Lovely run up the coast and on to Bangor. Briefly joined the A55 but soon came off to go through Conwy (dreadful traffic) and Llandudno (rather stylish), through Towyn (ominous!), caravan land (must be several million, or probably more), Rhyl, Prestatyn and up through Wallasey to the new tunnel under The Mersey. We got lost in Liverpool due to road closures but were soon on our way to Southport (very stylish) and Blackpool (what can I say that is not libellous?). Took half an hour to do three miles along promenade. Don’t think I ever want to come back here again, even if it is the place in which Swallow/Jaguar has its roots.
Thank you for all your and your teams hard work in organising the round Britain run.
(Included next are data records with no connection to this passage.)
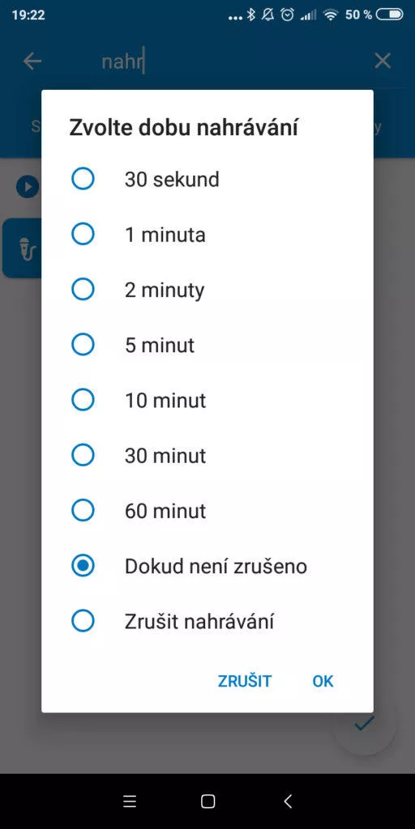Select 60 minut recording length
The width and height of the screenshot is (415, 829).
208,511
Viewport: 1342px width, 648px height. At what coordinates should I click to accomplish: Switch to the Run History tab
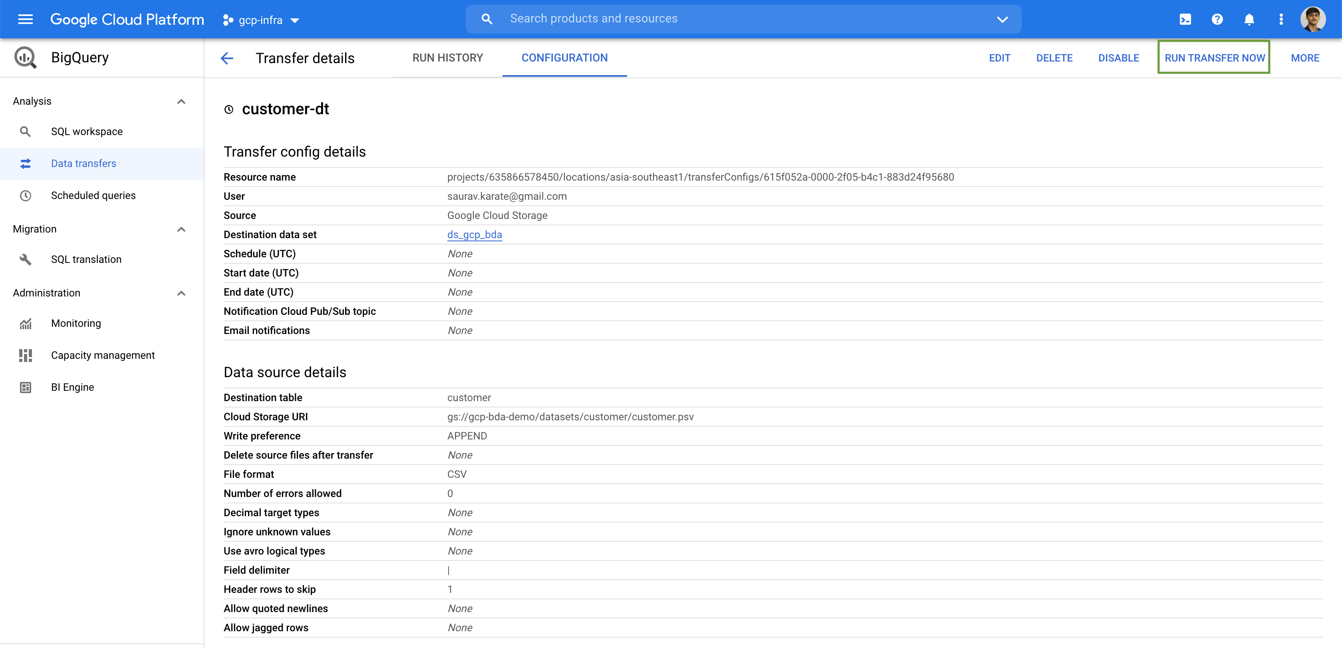click(x=448, y=58)
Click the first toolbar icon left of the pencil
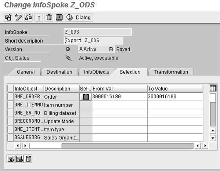This screenshot has height=171, width=220. tap(8, 17)
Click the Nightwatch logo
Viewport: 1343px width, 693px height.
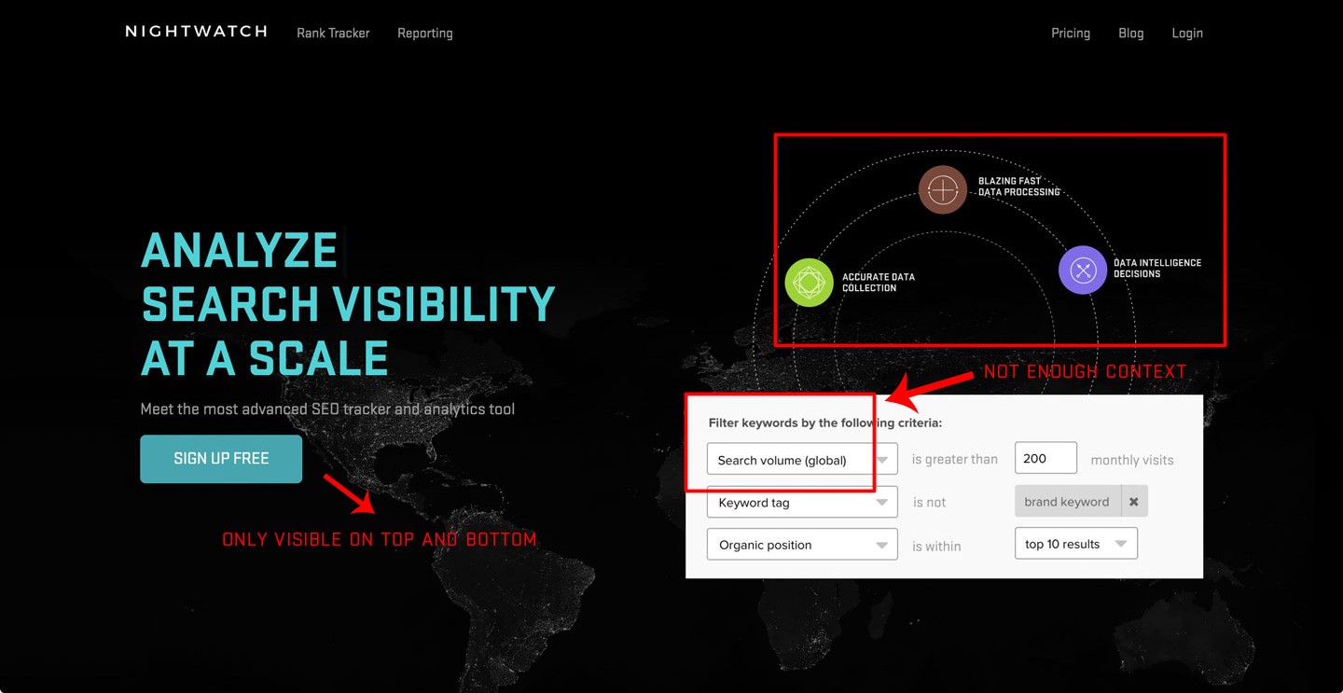coord(196,32)
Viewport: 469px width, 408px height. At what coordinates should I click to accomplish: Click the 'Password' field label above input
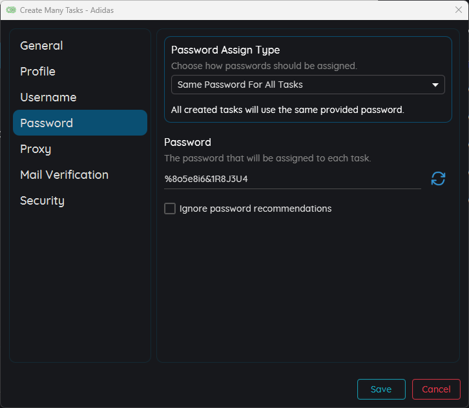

We really enjoyed our stage of the event.
Robin and Jane
Firstly thank you to everyone who was involved with the organisation of the RBCD, we thoroughly enjoyed our three legs from Holford to Blackpool.
Secondly we have just watched Heno on S4C for Monday 19th via BBC Iplayer about 10 minutes into the programme, and seen the report for the lunch rendezvous. Frankly we didn’t understand much of the dialog but the report was very well produced with some great pictures of all the E Types. Many thanks to those who organised a fantastic lunch and factory tour.
Thirdly it’s a small world in an E Type. We arrived at Blackpool on our third day after a fabulous drive along the welsh coast and through Cheshire and Lancashire. We entered the lounge at the Hilton Hotel for some refreshments and to our total surprise standing on the other side of the room were Geoff and Sheila, friends for many years and fellow participants in the sport of Speed Hillclimbing. Geoff lives in the north and we live in the south and except for one foray to Croft Racing Circuit all our meetings are at Shelsley Walsh not far from the home of the E Type Club. Geoff drives a Triumph TR3A or Cougar Jaguar at the events and I drive a Triumph TR6. The surprise of it all was that I didn’t know that Geoff had an E Type: it must have never come up in conversation!
Thanks once again, sorry we can’t still be with you.